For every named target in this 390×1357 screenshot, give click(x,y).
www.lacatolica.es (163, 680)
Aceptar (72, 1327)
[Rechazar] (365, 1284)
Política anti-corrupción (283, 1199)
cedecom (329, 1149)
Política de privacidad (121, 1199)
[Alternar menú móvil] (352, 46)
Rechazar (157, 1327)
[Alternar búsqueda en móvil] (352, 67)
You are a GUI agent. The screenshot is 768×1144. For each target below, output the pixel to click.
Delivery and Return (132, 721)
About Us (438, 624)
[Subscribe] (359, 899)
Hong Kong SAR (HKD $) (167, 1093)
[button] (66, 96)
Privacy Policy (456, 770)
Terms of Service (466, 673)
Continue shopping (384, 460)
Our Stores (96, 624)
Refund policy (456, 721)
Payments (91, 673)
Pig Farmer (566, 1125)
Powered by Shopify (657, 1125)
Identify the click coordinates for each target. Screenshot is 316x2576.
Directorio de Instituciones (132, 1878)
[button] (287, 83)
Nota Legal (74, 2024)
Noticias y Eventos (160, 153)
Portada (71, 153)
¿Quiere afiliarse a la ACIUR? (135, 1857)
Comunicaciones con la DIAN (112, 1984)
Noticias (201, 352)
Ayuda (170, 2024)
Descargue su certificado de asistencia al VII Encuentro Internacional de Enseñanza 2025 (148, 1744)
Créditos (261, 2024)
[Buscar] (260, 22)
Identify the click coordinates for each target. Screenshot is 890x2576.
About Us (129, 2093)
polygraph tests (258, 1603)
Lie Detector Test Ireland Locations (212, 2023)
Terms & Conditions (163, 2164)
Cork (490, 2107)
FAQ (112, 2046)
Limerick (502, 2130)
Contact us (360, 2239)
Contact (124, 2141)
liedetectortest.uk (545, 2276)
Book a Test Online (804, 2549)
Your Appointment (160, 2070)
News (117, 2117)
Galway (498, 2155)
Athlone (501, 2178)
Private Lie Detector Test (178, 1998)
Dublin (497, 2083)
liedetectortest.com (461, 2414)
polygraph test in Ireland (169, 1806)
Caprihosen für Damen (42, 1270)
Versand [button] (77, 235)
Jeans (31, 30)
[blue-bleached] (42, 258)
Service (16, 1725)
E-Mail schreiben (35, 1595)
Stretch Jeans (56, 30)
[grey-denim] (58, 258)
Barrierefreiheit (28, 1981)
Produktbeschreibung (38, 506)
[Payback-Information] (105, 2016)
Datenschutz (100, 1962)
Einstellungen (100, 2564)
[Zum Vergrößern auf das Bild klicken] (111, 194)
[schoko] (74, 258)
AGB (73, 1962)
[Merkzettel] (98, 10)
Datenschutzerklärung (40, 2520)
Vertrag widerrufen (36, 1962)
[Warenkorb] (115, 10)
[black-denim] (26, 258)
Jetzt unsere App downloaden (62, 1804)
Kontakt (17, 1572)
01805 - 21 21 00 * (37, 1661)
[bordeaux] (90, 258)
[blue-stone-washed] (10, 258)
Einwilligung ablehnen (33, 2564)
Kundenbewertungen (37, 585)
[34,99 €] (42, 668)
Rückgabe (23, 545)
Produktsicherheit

____________

→ WHAT YOU ARE ASKED TO DO:
Repeat every entry exactly. Nothing may be dropped.

→ OUTPUT OF THE TASK:
For every named target in this 390×1357 screenshot, give click(x,y).
www.lacatolica.es (163, 680)
Aceptar (72, 1327)
[Rechazar] (365, 1284)
Política anti-corrupción (283, 1199)
cedecom (329, 1149)
Política de privacidad (121, 1199)
[Alternar menú móvil] (352, 46)
Rechazar (157, 1327)
[Alternar búsqueda en móvil] (352, 67)
You are a GUI agent. The screenshot is 768×1144. For each target below, output the pixel to click.
Delivery and Return (132, 721)
About Us (438, 624)
[Subscribe] (359, 899)
Hong Kong SAR (HKD $) (167, 1093)
[button] (66, 96)
Privacy Policy (456, 770)
Terms of Service (466, 673)
Continue shopping (384, 460)
Our Stores (96, 624)
Refund policy (456, 721)
Payments (91, 673)
Pig Farmer (566, 1125)
Powered by Shopify (657, 1125)
Identify the click coordinates for each target. Screenshot is 316x2576.
Directorio de Instituciones (132, 1878)
[button] (287, 83)
Nota Legal (74, 2024)
Noticias y Eventos (160, 153)
Portada (71, 153)
¿Quiere afiliarse a la ACIUR? (135, 1857)
Comunicaciones con la DIAN (112, 1984)
Noticias (201, 352)
Ayuda (170, 2024)
Descargue su certificado de asistencia al VII Encuentro Internacional de Enseñanza 2025 (148, 1744)
Créditos (261, 2024)
[Buscar] (260, 22)
Identify the click coordinates for each target. Screenshot is 890x2576.
About Us (129, 2093)
polygraph tests (258, 1603)
Lie Detector Test Ireland Locations (212, 2023)
Terms & Conditions (163, 2164)
Cork (490, 2107)
FAQ (112, 2046)
Limerick (502, 2130)
Contact us (360, 2239)
Contact (124, 2141)
liedetectortest.uk (545, 2276)
Book a Test Online (804, 2549)
Your Appointment (160, 2070)
News (117, 2117)
Galway (498, 2155)
Athlone (501, 2178)
Private Lie Detector Test (178, 1998)
Dublin (497, 2083)
liedetectortest.com (461, 2414)
polygraph test in Ireland (169, 1806)
Caprihosen für Damen (42, 1270)
Versand [button] (77, 235)
Jeans (31, 30)
[blue-bleached] (42, 258)
Service (16, 1725)
E-Mail schreiben (35, 1595)
Stretch Jeans (56, 30)
[grey-denim] (58, 258)
Barrierefreiheit (28, 1981)
Produktbeschreibung (38, 506)
[Payback-Information] (105, 2016)
Datenschutz (100, 1962)
Einstellungen (100, 2564)
[Zum Vergrößern auf das Bild klicken] (111, 194)
[schoko] (74, 258)
AGB (73, 1962)
[Merkzettel] (98, 10)
Datenschutzerklärung (40, 2520)
Vertrag widerrufen (36, 1962)
[Warenkorb] (115, 10)
[black-denim] (26, 258)
Jetzt unsere App downloaden (62, 1804)
Kontakt (17, 1572)
01805 - 21 21 00 * (37, 1661)
[bordeaux] (90, 258)
[blue-stone-washed] (10, 258)
Einwilligung ablehnen (33, 2564)
Kundenbewertungen (37, 585)
[34,99 €] (42, 668)
Rückgabe (23, 545)
Produktsicherheit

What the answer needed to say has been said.